The five-day Mip market — still the granddaddy of tradeshows for the international TV biz — is also a good barometer of developments on the European front. And this go-round, there are a number of intriguing developments that the 10,500 delegates in Cannes will be taking advantage of or talking about. Among them:

  • On the programming front, the next big thing on the foreign horizon is video-on-demand (VOD) — and it’s already kicking and screaming in the U.K.

    Hollywood majors Warners, Sony and Disney have quietly inked non-exclusive deals for their movies and TV shows with both Yes TV and Home Choice, the two main players in this new ballgame in Britain. The deals are not yet for big bucks — but they’re one step closer to full-fledged exploitation of Web rights.

    “In the next year, we’ll see this new VOD business explode across Europe,” said Warner Bros. Intl. TV prexy Jeffrey Schlesinger.

  • Distribs will be dallying with dot-coms, trying to come up with ways to market their wares on the Web or concoct interactive elements for their shows.

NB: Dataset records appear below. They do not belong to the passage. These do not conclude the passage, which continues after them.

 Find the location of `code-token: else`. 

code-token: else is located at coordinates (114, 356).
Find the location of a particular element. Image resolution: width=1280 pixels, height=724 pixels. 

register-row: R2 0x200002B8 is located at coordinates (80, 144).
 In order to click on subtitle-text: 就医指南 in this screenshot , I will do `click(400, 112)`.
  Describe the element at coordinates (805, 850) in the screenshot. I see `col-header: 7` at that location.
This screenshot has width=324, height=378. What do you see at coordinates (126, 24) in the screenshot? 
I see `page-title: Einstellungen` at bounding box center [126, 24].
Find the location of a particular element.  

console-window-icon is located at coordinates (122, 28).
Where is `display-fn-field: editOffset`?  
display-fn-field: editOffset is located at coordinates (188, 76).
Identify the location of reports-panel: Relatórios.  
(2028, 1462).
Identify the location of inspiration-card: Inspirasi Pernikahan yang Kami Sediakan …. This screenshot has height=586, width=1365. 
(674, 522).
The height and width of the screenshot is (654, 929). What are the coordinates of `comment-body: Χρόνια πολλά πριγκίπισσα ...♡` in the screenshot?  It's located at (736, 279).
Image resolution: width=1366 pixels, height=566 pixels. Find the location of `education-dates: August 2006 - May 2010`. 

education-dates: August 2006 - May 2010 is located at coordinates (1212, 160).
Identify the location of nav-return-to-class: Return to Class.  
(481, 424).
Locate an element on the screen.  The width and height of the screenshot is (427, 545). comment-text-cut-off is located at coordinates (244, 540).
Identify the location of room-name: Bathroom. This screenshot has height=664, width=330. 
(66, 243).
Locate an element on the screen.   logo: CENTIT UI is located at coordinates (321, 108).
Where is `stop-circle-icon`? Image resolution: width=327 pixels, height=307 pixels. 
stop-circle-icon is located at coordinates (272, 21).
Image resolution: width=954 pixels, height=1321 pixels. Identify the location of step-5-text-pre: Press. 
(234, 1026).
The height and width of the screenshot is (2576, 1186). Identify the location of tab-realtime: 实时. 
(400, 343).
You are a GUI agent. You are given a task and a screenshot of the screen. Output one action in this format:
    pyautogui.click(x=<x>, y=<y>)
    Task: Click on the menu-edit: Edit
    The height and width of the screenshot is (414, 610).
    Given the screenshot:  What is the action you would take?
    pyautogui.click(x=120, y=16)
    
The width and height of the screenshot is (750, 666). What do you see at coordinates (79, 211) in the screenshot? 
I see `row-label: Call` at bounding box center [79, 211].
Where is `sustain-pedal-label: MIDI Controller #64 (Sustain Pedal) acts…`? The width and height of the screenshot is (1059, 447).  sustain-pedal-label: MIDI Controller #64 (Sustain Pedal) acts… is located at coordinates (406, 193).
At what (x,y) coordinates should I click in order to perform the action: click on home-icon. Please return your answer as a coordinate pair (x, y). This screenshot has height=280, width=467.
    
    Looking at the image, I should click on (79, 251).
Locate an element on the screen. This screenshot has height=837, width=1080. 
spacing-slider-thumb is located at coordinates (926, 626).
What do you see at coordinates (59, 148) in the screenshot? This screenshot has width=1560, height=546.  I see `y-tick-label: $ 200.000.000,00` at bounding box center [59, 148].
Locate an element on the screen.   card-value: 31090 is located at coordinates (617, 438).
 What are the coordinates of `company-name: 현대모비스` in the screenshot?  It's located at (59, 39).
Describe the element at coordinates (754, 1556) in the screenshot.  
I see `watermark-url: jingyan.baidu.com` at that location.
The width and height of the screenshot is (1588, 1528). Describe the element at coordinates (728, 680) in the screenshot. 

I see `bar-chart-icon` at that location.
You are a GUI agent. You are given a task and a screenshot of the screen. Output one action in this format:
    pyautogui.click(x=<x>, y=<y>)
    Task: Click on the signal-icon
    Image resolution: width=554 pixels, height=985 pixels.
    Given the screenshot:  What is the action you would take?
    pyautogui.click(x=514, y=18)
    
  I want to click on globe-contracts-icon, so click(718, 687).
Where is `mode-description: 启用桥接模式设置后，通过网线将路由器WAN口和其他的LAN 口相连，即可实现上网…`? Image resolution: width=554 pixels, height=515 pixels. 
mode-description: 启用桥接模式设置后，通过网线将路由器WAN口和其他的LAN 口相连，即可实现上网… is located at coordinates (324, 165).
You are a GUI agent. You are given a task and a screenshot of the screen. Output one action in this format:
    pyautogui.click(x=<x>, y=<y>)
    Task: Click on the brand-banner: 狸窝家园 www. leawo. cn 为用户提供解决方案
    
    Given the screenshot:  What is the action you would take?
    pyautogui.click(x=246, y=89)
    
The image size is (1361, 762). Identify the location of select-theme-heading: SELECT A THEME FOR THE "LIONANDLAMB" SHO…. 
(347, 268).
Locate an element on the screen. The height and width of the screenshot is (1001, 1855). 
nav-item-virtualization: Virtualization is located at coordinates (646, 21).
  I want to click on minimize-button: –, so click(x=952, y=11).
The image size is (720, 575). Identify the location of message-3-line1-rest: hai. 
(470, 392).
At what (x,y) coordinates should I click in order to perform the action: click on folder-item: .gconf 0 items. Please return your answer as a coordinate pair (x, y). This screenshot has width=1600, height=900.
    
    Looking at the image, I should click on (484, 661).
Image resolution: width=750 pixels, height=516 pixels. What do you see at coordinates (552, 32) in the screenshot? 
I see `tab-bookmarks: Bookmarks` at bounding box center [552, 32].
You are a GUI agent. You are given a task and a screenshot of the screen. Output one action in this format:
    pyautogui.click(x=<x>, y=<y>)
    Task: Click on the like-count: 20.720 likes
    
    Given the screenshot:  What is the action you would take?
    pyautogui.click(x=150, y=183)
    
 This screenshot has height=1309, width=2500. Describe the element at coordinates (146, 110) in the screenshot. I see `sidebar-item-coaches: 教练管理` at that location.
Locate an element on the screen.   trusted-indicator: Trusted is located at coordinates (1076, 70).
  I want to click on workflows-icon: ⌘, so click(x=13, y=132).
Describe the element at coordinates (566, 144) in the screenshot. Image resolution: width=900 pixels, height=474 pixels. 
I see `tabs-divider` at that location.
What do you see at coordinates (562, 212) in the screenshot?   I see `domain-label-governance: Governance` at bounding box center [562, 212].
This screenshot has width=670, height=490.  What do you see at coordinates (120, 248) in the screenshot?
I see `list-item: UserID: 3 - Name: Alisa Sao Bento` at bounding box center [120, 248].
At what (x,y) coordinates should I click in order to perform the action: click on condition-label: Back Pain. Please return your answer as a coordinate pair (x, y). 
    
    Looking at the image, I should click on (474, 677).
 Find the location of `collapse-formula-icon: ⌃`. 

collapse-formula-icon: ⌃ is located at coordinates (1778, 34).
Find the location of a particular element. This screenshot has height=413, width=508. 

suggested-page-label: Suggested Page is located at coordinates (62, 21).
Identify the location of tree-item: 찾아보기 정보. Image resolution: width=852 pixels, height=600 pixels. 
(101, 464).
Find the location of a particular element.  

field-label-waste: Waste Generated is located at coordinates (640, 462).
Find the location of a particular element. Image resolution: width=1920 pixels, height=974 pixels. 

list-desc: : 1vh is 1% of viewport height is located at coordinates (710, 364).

    While Mip organizers have made sure that dot-coms of all descriptions dot the Croisette, most of the interface between traditional Hollywood players and these Web companies will be practical rather than portentous.

    Expect announcements about online marketing initiatives and interactive programming but nothing significant regarding the licensing of program rights to Internet players. That larger issue will simply hang over the Riviera rendezvous like a distant rainbow.

  • While they’re being squeezed out of broadcast slots abroad, U.S. companies are spinning off whole channels abroad at a record pace.

    Cosmopolitan has launched in Iberia; Kermit has jumped into India; Playboy is targeting various Euro territories; and Fox Kids is ramping up in Asia. Narrower niches and more localized programming to fill these round-the-clock services are the latest twist on channel launches.

    Several U.S. players, including Playboy and the History Channel, will be making channel launch announcements during Mip.

  • Viacom, which has just swallowed distribs Worldvision and Rysher, is about to fold in CBS, which itself just finished digesting King World. The resulting behemoth will boast the largest library of programming in the world.

  • Cash-laden Euro players will be looking for more cross-border and transatlantic deals.

    The recent Telefonica/Endemol hook-up and the EM.TV buyout of the Jim Henson Co. are likely just the beginning of a trend. Rumors of a move by France’s Vivendi to link up with Universal should also be food for thought.

  • A year after it touted a much-ballyhooed merger with rival CME, pan-Euro station group SBS will be back in town to trumpet its sellout to broadband player UPC.

  • Finally, the traffic in transatlantic programming is beginning to be two-way. U.S. networks are licensing and localizing a clutch of wacky reality and gameshows from Europe — “Big Brother,” “Survivor” and “The Bus,” among others.